On March 31, 2026, President Trump issued Executive Order 14399, “Ensuring Citizenship Verification and Integrity in Federal Elections, purportedly mandating new rules for mail-in ballots. This is the second time the president has issued an executive order related to elections. Three courts blocked implementation of the first executive order, holding that the Constitution assigns authority over elections to the states and Congress, not the president. The second executive order on mail voting is unconstitutional for the same reason.
This executive order contains three primary policy directives. First, the order directs the U.S. Postal Service (USPS) to refuse to deliver mail-in ballots to eligible voters unless they appear on a USPS-generated list of mail voters. It leaves the details of creating and populating that list to USPS. Second, it instructs the Department of Homeland Security to make a list of U.S. citizens in each state by combining data from several sources, despite none of those sources having comprehensive citizenship data and known flaws in that data. Third, it directs the attorney general to prosecute any individual, including election officials, who distribute federal ballots to ineligible voters.
On April 2, 2026, the Brennan Center and co-counsel American Civil Liberties Union (ACLU), ACLU of Massachusetts, Legal Defense Fund, Asian Americans Advancing Justice | AAJC, and LatinoJustice PRLDEF filed a federal lawsuit, League of Women Voters of Massachusetts v. Trump, to challenge the executive order. The suit was filed on behalf of the League of Women Voters of Massachusetts, League of Women Voters, Association of Americans Resident Overseas, U.S. Vote Foundation, OCA – Asian Pacific American Advocates, and Delta Sigma Theta Sorority, Inc.

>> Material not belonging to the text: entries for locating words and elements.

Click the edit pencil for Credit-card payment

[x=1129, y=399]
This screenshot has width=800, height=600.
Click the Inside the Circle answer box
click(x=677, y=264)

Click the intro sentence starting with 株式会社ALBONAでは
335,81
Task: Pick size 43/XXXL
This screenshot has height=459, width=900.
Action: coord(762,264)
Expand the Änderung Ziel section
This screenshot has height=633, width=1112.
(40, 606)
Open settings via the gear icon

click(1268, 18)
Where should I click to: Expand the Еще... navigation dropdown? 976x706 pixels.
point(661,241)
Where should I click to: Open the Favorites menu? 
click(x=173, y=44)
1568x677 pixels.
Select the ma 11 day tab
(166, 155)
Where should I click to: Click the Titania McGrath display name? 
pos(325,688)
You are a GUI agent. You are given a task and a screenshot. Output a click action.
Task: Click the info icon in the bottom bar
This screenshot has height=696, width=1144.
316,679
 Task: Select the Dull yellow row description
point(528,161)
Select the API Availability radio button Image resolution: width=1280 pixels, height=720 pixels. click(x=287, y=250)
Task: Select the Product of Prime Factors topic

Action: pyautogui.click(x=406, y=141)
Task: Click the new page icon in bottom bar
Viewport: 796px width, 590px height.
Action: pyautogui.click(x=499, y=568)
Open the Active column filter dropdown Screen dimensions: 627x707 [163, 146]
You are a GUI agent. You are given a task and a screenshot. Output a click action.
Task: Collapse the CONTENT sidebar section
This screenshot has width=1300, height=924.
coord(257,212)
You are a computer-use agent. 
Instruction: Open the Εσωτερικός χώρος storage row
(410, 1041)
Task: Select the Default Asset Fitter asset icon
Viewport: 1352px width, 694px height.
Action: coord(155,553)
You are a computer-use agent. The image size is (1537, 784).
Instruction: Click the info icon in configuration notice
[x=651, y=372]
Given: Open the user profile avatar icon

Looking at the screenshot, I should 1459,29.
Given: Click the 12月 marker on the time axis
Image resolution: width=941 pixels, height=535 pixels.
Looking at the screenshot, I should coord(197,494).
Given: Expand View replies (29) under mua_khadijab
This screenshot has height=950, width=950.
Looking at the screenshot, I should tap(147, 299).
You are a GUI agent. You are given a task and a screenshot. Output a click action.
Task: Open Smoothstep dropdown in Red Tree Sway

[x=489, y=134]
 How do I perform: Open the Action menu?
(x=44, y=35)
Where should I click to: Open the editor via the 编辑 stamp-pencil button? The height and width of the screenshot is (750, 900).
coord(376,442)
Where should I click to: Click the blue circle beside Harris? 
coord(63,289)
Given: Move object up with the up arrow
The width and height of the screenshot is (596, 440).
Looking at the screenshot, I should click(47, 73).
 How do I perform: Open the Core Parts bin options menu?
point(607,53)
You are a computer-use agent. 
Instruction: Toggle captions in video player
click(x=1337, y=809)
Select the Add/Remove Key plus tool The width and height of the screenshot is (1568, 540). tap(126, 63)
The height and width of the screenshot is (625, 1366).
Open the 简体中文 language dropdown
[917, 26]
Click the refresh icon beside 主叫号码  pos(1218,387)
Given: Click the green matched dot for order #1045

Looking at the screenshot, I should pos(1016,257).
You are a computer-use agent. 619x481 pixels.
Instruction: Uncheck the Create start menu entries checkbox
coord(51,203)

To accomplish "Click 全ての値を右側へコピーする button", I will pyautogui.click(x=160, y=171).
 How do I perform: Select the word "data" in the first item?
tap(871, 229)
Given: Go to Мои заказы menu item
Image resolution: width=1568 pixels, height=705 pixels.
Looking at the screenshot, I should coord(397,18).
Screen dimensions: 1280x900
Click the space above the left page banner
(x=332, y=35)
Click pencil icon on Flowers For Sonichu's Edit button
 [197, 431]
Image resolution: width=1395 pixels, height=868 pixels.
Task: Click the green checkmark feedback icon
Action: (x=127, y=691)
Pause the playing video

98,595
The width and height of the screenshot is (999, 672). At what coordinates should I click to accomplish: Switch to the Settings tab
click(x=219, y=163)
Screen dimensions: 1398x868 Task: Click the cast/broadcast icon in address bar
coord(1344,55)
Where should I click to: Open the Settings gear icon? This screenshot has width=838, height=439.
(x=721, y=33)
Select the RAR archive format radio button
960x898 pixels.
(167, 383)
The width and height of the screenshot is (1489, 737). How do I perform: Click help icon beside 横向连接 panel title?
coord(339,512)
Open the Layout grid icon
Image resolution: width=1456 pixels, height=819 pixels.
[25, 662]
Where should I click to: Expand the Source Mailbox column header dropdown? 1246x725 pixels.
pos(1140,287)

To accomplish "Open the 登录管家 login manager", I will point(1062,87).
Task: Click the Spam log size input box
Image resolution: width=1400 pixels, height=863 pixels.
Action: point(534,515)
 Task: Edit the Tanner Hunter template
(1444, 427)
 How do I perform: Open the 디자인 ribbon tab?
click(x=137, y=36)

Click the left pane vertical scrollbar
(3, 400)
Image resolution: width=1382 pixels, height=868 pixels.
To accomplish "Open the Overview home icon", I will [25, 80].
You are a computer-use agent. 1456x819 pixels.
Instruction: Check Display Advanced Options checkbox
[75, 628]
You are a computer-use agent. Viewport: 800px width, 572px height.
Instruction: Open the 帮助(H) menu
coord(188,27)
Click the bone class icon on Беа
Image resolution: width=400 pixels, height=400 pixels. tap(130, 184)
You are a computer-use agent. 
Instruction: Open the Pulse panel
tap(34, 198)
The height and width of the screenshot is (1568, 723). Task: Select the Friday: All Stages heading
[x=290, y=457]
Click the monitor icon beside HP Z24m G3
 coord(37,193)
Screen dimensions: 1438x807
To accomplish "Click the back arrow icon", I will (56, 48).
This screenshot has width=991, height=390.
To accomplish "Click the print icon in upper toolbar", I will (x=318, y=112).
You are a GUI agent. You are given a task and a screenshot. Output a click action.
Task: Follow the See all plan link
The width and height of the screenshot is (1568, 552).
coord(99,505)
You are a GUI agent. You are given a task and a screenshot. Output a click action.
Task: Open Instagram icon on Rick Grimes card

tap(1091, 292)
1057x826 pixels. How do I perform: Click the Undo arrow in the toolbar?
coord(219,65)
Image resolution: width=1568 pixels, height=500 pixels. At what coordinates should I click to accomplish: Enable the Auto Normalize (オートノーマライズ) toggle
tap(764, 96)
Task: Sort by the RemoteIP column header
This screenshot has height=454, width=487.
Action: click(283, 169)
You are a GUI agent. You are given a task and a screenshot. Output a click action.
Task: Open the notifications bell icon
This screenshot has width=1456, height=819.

The lawsuit challenges the executive order’s mandate to create new rules for mail voting. The plaintiffs allege that the order violates the constitutional separation of powers because the President doesn’t have authority to set election rules. Only the states and Congress may do so. The plaintiffs also allege that the order oversteps the president’s authority by attempting to direct USPS, an independent agency, tasked by law with delivering all mail. The Constitution allocates authority over the USPS to Congress, not the president. Next, the plaintiffs argue that the order’s mail voting requirements would impose an undue burden on voters in violation of the Constitution’s protections of the right to vote. The plaintiffs further claim that the order violates the Tenth Amendment by threatening not to deliver mail-in ballots unless states alter their election procedures, violates the Voting Rights Act by preventing eligible people from voting, and fails to satisfy the requirements and protections of the Privacy Act.